Charles was born in rural Georgia in 1921, but his family moved to Cincinnati hence his ring nickname, the Cincinnati Cobra. Like Louis and Walcott, Charles saw boxing as a way out of poverty. For most of his career Charles fought as a light heavyweight until war service kind of built him up in physical stature. After 1945 he was mostly a heavyweight.
Post World War II for the next 15 years or so boxing was controlled by the International Boxing Club whose front man was sportsman James D. Norris. The guys really behind it were made Mafia guys Frankie Carbo and Blinky Palermo. Both Walcott and Charles had mobbed managers, Walcott one Nick Bocchicchio and Charles a pair named Tom Tennas and Jacob Mintz. You did as they told you and you got the matches that you needed to advance into contender ranks. Both Walcott and Charles faced each other four times from 1949 to 1951 and both faced Joe Louis.
Walcott did it first and he lost in a 15 round split decision in 1947 that was most unpopular. Louis who heard boos for the first time in his career with that win needed a redemption rematch. He got it in 1948 and knocked Walcott out in the 8th round. But decided that after a reign of 11 years Joe Louis would retire.

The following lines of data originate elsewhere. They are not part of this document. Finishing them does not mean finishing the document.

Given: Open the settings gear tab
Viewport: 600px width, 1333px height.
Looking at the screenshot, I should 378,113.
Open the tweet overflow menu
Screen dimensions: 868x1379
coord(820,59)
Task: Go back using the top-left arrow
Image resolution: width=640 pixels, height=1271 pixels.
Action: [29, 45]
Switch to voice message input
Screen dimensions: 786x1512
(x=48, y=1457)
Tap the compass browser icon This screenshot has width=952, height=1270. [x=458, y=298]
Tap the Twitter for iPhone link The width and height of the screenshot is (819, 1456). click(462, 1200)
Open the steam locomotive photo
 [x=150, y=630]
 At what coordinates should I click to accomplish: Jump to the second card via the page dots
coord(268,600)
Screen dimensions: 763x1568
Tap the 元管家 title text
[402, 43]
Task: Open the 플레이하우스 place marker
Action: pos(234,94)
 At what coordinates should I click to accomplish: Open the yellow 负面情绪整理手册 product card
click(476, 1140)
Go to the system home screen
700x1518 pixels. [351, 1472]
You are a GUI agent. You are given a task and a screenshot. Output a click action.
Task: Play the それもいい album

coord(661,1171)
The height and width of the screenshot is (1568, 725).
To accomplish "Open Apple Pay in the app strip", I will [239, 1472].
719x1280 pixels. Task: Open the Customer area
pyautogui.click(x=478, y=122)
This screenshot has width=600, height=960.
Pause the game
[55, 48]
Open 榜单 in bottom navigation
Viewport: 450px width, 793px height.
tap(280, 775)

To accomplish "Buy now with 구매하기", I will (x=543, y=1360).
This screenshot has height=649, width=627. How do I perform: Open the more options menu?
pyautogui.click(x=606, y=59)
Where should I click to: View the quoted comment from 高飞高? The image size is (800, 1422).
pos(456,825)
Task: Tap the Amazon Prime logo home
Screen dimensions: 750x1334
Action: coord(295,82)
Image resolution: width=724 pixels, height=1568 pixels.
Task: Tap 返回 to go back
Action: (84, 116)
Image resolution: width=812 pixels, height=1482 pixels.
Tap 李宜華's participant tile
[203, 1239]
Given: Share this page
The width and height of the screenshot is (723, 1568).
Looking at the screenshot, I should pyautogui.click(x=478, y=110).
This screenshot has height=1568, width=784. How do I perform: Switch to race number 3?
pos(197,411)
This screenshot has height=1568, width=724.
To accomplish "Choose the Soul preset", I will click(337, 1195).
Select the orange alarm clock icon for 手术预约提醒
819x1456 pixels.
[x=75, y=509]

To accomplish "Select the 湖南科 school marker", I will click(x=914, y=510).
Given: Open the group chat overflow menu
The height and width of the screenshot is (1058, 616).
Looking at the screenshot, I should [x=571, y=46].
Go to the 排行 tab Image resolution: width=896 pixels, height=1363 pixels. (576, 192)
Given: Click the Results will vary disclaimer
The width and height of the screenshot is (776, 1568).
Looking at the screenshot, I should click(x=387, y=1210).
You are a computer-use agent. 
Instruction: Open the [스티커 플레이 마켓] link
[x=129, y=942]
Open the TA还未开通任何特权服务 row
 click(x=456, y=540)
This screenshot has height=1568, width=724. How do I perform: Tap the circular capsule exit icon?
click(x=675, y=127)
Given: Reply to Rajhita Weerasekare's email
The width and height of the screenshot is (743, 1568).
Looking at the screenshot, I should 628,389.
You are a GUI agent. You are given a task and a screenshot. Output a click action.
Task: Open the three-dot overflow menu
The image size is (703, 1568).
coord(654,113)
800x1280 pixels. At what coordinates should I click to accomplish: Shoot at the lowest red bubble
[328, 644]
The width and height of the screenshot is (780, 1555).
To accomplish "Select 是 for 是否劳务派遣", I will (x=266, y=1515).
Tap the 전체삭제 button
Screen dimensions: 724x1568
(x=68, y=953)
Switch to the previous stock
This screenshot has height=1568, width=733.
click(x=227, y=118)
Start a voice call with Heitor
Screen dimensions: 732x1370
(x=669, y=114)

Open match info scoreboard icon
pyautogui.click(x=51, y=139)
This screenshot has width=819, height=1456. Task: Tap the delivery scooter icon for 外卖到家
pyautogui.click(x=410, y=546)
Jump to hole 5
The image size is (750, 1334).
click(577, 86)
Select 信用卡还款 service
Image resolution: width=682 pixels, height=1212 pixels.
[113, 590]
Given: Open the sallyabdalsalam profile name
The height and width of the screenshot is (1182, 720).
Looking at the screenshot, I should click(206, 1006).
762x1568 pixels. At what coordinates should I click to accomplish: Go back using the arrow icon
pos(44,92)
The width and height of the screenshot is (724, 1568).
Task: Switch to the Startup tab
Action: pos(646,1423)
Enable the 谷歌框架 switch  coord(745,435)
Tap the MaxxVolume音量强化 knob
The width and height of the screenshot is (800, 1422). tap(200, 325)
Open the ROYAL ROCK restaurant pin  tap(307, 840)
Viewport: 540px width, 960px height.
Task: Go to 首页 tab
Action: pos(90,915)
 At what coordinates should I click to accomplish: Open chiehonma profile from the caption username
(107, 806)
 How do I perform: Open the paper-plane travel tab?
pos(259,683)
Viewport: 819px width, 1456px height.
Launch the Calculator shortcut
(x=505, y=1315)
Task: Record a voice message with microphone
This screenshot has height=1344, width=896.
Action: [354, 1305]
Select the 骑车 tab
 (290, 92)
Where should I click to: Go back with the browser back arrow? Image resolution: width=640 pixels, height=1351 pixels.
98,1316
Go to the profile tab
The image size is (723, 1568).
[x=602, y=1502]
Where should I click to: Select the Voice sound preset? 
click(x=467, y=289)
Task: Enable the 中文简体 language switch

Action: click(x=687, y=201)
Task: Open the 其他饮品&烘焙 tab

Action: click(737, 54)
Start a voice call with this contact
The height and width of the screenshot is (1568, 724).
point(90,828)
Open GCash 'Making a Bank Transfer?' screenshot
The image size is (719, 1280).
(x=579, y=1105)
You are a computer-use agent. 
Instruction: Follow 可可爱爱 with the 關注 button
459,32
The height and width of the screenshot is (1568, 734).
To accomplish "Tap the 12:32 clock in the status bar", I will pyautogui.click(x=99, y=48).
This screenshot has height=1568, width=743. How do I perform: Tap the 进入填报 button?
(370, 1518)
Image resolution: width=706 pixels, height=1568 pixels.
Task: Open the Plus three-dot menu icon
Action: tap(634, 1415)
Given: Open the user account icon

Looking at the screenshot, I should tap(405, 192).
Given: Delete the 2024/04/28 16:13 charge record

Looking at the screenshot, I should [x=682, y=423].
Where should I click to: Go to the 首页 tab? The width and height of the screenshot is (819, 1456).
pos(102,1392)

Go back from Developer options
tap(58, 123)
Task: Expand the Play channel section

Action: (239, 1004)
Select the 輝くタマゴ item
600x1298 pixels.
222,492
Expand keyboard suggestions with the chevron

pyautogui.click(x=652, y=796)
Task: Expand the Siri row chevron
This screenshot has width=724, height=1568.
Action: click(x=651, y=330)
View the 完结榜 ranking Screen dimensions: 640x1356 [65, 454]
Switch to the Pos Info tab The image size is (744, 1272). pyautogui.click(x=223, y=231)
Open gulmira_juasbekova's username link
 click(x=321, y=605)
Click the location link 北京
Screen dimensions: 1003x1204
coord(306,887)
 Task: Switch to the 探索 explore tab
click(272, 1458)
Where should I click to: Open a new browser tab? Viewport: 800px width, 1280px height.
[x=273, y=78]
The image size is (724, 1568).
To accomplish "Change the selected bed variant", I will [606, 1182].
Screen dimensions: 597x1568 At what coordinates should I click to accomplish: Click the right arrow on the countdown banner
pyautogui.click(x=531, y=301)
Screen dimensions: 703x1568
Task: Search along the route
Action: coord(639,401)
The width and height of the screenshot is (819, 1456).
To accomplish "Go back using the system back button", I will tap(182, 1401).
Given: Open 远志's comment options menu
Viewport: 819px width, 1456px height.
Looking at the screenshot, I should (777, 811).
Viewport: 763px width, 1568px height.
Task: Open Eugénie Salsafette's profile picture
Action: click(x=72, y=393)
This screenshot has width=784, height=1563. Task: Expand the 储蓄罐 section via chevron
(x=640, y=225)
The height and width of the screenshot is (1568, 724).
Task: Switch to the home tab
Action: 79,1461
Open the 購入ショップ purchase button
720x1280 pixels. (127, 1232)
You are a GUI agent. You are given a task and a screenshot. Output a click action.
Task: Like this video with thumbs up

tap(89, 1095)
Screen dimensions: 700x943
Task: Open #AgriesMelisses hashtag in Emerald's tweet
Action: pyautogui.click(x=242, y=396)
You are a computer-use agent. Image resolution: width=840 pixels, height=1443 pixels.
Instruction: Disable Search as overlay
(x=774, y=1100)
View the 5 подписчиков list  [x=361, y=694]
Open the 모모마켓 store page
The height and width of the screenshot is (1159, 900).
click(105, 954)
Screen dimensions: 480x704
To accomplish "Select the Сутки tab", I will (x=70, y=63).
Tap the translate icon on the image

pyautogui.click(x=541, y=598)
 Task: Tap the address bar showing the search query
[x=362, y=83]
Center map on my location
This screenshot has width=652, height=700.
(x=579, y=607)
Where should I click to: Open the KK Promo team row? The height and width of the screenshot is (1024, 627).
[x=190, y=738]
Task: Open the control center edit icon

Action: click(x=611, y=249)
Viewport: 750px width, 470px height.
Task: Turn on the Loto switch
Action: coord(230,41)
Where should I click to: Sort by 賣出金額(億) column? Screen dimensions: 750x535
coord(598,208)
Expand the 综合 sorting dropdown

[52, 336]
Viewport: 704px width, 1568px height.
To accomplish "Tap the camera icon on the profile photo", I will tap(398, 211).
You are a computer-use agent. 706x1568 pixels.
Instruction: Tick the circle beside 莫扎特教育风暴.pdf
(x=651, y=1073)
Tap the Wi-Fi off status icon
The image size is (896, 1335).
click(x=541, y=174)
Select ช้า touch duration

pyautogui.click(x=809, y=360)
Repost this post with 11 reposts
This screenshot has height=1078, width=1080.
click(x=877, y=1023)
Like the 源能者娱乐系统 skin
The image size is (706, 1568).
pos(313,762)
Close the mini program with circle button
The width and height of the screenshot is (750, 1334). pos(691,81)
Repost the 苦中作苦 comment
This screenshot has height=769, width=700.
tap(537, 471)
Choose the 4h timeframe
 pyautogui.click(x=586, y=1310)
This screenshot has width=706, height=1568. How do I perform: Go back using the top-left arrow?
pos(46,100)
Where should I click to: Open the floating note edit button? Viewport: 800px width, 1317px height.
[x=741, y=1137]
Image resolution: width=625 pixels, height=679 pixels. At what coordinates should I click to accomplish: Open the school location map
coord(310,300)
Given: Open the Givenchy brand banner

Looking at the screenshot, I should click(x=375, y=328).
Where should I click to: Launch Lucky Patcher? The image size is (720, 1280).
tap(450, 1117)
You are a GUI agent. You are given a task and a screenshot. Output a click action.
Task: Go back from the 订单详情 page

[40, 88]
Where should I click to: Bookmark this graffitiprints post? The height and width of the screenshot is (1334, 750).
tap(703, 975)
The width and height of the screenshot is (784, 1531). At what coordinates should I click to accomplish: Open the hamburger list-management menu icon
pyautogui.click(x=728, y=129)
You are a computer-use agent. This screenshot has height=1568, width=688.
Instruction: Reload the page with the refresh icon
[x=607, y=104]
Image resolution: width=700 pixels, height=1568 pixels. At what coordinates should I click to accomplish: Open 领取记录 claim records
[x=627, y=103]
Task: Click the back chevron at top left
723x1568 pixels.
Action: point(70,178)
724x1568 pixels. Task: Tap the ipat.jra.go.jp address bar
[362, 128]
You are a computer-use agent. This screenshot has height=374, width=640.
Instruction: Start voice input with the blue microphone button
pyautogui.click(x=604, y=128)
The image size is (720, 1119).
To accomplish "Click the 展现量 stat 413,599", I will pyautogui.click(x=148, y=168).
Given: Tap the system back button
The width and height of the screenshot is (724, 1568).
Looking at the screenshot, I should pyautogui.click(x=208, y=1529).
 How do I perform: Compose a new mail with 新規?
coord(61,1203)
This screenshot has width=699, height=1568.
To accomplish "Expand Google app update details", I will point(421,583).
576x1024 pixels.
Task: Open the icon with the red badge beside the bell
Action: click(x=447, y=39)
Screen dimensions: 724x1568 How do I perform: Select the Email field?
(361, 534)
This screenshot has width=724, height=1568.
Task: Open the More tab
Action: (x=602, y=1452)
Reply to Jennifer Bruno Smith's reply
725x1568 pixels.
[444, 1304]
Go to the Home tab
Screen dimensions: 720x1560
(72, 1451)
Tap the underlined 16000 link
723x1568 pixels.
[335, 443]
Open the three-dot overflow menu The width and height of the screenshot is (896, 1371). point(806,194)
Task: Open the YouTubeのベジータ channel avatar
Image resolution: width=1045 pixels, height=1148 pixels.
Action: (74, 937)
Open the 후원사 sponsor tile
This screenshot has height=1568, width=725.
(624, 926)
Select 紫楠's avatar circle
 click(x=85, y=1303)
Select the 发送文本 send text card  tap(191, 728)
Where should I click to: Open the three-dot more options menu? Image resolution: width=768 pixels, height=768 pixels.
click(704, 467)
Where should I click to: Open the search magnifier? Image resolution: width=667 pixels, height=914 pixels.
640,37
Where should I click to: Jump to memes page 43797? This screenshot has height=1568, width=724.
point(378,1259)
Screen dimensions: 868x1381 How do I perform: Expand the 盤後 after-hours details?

The IBC did an elimination tournament and Walcott and Ezzard Charles were named the top two contenders and fought in 1949 and Charles won. Charles never really was accepted by the public as champion. He fought Walcott and beat him again and then when Joe Louis decided to come back because of tax and divorce troubles Charles gave him a match and beat him pretty well in a 15 round decision. Yet Louis, the man who conquered Max Schmeling was an American folk hero at that point and Ezzard Charles was the man who killed Santa Claus.
Charles was good about defending his title he had many matches in 1950-51 and a third against Joe Walcott who knocked him out and got the heavyweight championship. He gave Ezzard a rematch and retained the title in their 4th fight.
And then along comes Rocky Marciano who in a memorable contest where Walcott was leading on points knocks him out in the 13th round and becomes champ. Rocky had also knocked out an aging Joe Louis in 1951 before his championship bout. In his career Marciano was 49-0.
And two of his title defenses were against Ezzard Charles, winning a decision the first time and knocking him out the second. Charles was a spent force by that time, but he also didn't save well. He kept fighting until 1959 and most of his career losses were in this last part of his career.
In 1965 Charles who was having difficulty walking had a neurology consult and it was determined he had Lou Gehrig's disease. The last 10 years of his life marked the slow deterioration of an athletic body.
He was a skilled fighter and sad he's ignored and sad he ended up the way he did. But Ezzard Charles was quite a man in the ring and this deserved biography will tell you why.